13 июня 1887 г. Елене я не ответил, а вернее, не отправил написанного письма. И не напишу ей никогда. Она добра, очень добра. Даже если в ее последнем письме не было ни слова правды, уже за одно то, что она отозвалась в эти дни, она заслужила мою глубокую благодарность. Что же я ей отвечу? Что может написать любимой женщине человек голодный, сломленный жизнью и невыносимо, страшно униженный? Что может написать человек, у которого голова раскалывается от отчаянных мыслей, воспаленный мозг ищет путей спасения, выхода из этого ужасного болота? Просыпаешься утром и остаешься один на один с нищетой. Что делать, что делать? Работы, работы! Кто же ее даст, с кем о ней говорить, к кому обратиться? Все рушится, трещит, как лед под утопающим. И я чувствую, что опускаюсь на страшное дно жизни. Что делать?
15 июня 1887 г. Читали с Ясем «Форпост» Пруса. Самого Пруса встречаем по нескольку раз в день на улице. Такой нескладный, похожий на Гоголя, в сером сюртуке, с двумя парами очков – и пишет такие чудесные вещи! «Форпост» я читал уже в третий раз!
19 июня 1887 г. (Рассвет.) В «Collegium novum» выдавали дипломы докторов философии.[74] Ими были удостоены несколько ученых. «Почему диплом не дали… Прусу?» – спросил я вчера Васильковского.
– Потому, что он подлец, свинья!
– Прус?!
– Да. Не хотел подписать адрес Ежу,[75] не хотел войти в жюри конкурса, объявленного пулавскими студентами.[76] А его апрельские хроники?[77] И написал-то всего несколько шутовских анекдотов, несколько сентиментальных рассказов – и за это его почтить дипломом?

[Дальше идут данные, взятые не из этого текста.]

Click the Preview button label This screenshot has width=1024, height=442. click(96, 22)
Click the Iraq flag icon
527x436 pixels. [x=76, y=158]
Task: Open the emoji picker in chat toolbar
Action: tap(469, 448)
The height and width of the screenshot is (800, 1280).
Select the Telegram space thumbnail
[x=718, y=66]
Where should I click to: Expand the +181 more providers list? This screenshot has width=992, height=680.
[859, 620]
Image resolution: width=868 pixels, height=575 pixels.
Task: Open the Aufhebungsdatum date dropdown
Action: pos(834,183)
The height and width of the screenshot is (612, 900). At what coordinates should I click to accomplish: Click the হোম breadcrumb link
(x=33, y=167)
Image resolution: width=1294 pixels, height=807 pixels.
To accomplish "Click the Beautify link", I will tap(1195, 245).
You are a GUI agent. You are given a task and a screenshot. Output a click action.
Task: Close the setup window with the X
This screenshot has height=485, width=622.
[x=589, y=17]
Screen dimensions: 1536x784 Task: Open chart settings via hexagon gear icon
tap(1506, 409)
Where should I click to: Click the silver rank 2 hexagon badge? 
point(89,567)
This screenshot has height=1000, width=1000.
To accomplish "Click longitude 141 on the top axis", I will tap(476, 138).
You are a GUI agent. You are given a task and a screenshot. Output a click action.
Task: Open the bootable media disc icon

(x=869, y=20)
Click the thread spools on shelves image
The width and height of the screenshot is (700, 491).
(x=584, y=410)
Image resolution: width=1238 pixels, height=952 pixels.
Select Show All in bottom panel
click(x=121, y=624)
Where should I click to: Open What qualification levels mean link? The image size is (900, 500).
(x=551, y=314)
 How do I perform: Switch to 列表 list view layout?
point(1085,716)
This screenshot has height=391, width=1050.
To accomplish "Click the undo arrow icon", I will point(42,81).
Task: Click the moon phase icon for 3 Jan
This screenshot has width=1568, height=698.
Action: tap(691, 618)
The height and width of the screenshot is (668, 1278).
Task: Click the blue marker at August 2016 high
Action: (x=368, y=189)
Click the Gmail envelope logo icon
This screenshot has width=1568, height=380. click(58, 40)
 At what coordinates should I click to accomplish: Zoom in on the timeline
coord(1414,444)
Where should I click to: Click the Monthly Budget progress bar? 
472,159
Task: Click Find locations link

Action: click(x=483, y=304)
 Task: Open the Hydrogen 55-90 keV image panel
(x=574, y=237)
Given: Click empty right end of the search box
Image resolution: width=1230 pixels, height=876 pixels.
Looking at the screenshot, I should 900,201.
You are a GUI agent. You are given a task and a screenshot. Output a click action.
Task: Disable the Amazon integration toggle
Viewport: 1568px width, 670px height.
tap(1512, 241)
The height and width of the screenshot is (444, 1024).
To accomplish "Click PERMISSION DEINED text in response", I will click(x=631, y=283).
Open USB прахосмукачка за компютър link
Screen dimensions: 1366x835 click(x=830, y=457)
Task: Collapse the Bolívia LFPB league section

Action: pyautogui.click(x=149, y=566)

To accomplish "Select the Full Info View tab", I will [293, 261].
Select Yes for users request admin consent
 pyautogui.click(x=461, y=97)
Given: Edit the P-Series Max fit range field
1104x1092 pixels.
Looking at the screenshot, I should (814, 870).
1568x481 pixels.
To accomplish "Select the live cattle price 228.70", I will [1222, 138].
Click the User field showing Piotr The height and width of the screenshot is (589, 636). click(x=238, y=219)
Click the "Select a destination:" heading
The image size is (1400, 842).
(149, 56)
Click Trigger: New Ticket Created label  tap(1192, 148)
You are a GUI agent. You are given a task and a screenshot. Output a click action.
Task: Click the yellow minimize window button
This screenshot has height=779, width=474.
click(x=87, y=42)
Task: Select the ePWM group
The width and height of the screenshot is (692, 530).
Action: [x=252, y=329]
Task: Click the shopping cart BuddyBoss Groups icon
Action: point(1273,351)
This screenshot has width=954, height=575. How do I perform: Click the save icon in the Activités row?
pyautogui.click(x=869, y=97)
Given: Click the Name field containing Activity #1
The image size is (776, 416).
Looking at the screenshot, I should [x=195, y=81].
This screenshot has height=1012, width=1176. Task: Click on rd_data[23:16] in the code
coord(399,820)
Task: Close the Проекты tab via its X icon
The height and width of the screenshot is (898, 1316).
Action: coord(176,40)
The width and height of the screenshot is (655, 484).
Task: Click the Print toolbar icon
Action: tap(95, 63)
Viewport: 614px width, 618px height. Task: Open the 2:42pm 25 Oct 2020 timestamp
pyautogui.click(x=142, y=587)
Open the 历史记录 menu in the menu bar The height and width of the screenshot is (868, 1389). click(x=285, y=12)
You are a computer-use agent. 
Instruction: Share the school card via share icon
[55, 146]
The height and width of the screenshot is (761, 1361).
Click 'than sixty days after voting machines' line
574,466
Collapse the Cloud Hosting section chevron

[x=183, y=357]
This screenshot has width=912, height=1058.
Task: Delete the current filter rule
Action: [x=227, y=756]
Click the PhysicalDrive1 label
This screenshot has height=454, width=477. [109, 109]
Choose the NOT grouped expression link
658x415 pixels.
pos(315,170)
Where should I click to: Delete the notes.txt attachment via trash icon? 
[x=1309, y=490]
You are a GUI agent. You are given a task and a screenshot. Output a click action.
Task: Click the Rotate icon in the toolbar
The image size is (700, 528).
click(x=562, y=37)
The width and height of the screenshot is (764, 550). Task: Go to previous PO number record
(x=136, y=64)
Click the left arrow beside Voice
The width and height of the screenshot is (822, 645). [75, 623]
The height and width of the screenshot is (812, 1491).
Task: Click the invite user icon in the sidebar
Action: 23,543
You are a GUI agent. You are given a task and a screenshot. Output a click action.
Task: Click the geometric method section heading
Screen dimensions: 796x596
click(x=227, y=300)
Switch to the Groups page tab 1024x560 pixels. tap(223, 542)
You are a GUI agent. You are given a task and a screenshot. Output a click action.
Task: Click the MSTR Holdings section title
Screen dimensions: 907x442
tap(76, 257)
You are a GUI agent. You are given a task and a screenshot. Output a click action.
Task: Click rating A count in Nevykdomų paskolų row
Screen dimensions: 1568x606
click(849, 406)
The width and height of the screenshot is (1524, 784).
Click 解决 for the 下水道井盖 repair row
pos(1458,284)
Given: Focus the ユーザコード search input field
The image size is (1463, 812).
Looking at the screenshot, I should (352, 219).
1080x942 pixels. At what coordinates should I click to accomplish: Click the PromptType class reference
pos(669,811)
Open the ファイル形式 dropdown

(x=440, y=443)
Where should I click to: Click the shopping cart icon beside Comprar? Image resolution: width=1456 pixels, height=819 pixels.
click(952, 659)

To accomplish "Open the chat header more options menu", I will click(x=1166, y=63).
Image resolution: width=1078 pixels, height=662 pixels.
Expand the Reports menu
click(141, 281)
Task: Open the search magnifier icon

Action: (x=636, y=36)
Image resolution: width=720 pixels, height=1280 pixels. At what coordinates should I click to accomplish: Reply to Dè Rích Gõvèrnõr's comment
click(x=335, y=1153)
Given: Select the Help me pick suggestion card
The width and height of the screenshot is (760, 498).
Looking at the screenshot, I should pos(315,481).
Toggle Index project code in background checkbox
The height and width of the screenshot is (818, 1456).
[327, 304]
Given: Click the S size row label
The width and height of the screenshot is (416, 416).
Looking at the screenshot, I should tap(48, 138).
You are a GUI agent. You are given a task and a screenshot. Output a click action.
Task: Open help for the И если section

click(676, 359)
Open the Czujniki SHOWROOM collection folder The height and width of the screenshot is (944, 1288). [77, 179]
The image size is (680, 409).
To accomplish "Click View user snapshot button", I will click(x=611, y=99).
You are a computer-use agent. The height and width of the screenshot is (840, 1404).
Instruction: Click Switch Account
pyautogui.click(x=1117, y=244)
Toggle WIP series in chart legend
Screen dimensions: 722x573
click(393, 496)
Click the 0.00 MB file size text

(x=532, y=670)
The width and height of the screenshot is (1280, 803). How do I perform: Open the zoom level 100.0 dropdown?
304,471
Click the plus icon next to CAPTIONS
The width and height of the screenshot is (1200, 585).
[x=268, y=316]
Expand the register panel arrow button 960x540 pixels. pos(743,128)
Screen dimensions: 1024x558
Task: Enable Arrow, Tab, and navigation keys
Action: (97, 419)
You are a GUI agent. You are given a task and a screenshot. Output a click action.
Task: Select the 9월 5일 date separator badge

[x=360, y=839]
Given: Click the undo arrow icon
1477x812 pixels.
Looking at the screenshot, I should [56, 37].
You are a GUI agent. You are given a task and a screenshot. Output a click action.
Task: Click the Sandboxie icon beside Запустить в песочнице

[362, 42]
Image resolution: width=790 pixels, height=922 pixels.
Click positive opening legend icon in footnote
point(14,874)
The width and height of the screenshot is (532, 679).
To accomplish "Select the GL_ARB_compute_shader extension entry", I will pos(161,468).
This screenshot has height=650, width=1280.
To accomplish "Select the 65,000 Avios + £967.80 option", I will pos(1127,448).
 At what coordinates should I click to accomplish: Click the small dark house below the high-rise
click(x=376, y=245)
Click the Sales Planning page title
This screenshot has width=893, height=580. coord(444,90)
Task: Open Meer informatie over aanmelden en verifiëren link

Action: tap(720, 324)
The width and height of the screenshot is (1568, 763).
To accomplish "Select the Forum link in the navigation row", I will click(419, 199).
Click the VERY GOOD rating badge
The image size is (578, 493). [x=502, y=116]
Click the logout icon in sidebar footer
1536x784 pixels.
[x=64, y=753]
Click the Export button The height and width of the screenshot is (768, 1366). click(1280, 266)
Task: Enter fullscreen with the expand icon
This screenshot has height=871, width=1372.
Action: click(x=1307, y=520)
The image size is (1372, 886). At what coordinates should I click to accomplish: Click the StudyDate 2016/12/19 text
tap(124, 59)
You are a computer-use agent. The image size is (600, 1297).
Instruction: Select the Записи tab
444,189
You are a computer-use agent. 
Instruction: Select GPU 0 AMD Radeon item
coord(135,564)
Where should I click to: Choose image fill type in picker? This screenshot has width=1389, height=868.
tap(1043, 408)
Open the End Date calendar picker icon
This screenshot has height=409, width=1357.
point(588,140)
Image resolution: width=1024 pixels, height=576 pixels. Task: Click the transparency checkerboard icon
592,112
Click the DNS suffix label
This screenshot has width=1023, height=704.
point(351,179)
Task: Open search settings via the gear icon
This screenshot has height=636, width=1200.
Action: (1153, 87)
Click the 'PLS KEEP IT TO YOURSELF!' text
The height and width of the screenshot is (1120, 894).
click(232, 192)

Вот так обычно соотечественники оценивают своих пророков, своих великих людей. Недавно Новинский убеждал меня, что Крашевский не заслужил, чтобы его поминали добром, даже имя его следует заклеймить позором, подумайте, «этот великий Крашевский»… имел содержанку – немку!
Вот так судят у нас о колоссах, титанах, вождях народа!
По-моему, за Ежем идет у нас Прус. Первый – самый выдающийся поляк, второй – самый выдающийся художник. Сенкевич и Ожешко стоят особняком.
Прус – это художник, философ, поэт; он патриот и гражданин, экономист, журналист. В какой-то мере он соединяет в себе черты Диккенса, Додэ, Достоевского. Наконец Прус – единственный у нас психолог народа.
Если бы меня спросили, кого я чту из своих соотечественников, я ответил бы – Ежа. Если бы меня спросили, кого я люблю, я бы ответил, что люблю Пруса.
Это замечательный человек.
Он так добр, что в его произведениях не найдешь плохих людей, так добр, что никогда не сторонится горя. Я не слышал в его гениальном смехе презрения. Если вслушаться в его смех, в нем звучат слезы. Слезы – вот его улыбка.
Раскрывая психологическую драму маленьких людей, Прус проявляет гениальную интуицию и необыкновенную силу художественного воплощения.
Его произведения – это поэмы, трогательные, как музыка Шопена, и одновременно они подобны открытиям, совершаемым при помощи микроскопа. Он показывает в свой микроскоп жизнь таких сперматозоидов… Но откуда ему ведомы их страдания? Где он черпает силу, которая нас возбуждает, сердит, бесит, наконец приводит в ярость? Только поднимешь глаза, полные слез, и на следующей же странице видишь его грустную улыбку… Объяснения он не дает.